*Task list*
- 1) In the paedobaptism post, rewrite the passage from "## Barnpreacher (Jul" up to and including "what I mean.)", replacing "gracious" with "kind".
- 2) Condense the paragraph of the paedobaptism post that begins "Recently I have been immersing myself" into a short bulleted list that keeps its main facts.

# Paedobaptism Questions



## Barnpreacher (Jul 7, 2006)

O.k. I cut my teeth in the fundamental, dispensational school of thought. God has been very gracious and merciful in his sovereignty in my life. I have moved away from the Semi-pelagian beliefs and now love the Doctrines of Grace with all my heart. I no longer consider myself a fundamentalist because I got tired of separating myself to so many degrees that I only found I could fellowship with myself. (If you were trained in the school of thought that I was then you know what I mean.) 

I'm trying my best to follow the Holy Spirits' guidance as far as dispensationalism and Covenant Theology goes. This is very difficult for me as I now see so many flaws in dispensationalism that I don't consider myself a dispensationalist any longer. However, as I said, that is what I cut my teeth on. I didn't spend any time in my Christian life studying Covenant Theology until recently. So, I have questions. Lots of questions.

Recently I have been immersing myself (no pun intended) in the study of paedobaptism. I want to be convinced from Scripture to the truth of the matter, not just what I've thought was right all these years. I can see a good argument for paedobaptism. I definitely don't think it's wrong like I once did. I respect it and I respect anyone that practices it. Scripture leaves enough room for disagreement on baptism for two brothers to not have to part ways over that matter.

Some of you have been in my shoes. You know what a huge step it is to move from credo to paedo. I'm not saying that I'm there, but the knot in my stomach continues to grow as I study this issue. That kind of decision is not just something that one can just jump into. This has been the most difficult, Scriptural study of my life. I would dare say it was easier for me to move from Semi-Pelagianism to Calvinism than it would be to move from credo to paedo. But I want to be obedient to the Scriptures alone! So, I humbly ask for your prayers as I continue to study this issue.

Collected data entries:
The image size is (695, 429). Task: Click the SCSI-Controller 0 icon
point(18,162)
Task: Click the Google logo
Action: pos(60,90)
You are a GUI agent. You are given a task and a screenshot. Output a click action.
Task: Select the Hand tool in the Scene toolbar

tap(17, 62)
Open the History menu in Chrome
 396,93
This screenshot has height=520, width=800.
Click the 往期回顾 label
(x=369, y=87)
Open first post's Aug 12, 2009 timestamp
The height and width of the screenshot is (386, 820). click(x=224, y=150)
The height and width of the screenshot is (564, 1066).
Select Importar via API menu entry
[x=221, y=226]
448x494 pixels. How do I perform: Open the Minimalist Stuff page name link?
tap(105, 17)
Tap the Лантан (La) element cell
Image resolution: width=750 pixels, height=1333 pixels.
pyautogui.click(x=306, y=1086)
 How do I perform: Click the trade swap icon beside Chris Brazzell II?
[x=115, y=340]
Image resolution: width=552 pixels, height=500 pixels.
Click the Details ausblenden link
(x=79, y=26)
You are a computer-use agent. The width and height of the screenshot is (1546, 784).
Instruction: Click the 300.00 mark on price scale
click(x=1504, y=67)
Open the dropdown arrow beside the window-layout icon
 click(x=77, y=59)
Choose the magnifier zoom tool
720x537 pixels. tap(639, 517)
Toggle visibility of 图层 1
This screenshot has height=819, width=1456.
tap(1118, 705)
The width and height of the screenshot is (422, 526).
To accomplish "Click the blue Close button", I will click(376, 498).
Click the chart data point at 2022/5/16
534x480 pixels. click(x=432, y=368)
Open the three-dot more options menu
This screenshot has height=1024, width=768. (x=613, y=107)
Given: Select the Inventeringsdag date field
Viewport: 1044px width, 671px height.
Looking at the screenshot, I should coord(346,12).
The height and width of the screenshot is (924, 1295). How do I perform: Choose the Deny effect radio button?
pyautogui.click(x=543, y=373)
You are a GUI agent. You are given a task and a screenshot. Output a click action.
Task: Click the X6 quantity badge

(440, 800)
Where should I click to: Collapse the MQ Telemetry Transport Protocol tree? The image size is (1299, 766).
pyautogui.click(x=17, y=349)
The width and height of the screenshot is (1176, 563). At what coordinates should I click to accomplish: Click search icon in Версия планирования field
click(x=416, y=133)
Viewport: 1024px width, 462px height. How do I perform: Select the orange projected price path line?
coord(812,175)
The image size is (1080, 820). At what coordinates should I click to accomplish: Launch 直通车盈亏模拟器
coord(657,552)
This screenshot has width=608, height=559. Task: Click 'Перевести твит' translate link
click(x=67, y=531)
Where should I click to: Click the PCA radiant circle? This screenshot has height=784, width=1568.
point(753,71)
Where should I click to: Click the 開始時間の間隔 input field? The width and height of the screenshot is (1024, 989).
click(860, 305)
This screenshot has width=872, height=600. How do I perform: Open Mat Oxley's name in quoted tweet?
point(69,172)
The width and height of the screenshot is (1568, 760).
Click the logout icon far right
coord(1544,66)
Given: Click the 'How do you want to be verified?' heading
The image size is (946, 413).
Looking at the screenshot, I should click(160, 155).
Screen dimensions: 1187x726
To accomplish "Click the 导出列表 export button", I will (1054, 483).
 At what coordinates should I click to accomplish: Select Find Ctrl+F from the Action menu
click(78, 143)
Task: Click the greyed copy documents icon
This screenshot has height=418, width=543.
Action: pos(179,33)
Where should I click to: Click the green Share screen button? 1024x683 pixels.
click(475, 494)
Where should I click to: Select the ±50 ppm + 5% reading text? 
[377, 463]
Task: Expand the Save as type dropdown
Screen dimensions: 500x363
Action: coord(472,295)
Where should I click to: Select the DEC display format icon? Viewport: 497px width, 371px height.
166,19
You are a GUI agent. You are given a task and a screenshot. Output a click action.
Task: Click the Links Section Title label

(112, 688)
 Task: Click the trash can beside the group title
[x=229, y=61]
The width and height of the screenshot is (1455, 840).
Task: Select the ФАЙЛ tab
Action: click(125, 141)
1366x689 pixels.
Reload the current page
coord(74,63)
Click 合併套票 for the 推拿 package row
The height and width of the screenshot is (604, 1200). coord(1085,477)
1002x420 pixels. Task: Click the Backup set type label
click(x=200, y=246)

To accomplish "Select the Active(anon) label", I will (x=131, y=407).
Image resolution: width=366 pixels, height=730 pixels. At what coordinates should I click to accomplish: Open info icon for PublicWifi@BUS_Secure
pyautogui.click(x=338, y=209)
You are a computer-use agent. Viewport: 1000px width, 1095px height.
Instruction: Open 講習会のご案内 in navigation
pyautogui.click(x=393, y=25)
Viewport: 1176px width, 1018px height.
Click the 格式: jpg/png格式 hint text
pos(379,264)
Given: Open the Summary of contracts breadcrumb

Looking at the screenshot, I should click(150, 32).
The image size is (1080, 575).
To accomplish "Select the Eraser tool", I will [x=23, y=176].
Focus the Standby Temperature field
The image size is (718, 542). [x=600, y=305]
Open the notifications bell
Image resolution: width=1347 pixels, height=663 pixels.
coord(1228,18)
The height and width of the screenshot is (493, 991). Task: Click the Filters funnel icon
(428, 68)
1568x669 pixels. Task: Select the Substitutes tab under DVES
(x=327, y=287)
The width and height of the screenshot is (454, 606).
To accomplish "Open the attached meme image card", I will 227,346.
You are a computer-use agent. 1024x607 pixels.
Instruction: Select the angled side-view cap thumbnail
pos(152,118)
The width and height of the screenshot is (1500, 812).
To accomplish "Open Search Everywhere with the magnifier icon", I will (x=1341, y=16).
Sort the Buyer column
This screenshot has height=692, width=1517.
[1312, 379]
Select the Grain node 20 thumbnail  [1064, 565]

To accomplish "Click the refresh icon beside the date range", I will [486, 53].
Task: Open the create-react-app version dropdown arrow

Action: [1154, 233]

*Responses in order*
- 1)
## Barnpreacher (Jul 7, 2006)

O.k. I cut my teeth in the fundamental, dispensational school of thought. God has been very kind and merciful in his sovereignty in my life. I have moved away from the Semi-pelagian beliefs and now love the Doctrines of Grace with all my heart. I no longer consider myself a fundamentalist because I got tired of separating myself to so many degrees that I only found I could fellowship with myself. (If you were trained in the school of thought that I was then you know what I mean.)

- 2)
- The writer has recently been studying paedobaptism in depth.
- The writer wants to be convinced by Scripture rather than by long-held assumptions.
- The writer now sees a good argument for paedobaptism and no longer considers it wrong.
- The writer respects the practice and anyone who follows it.
- Scripture allows enough room for disagreement on baptism that two brothers need not part ways over it.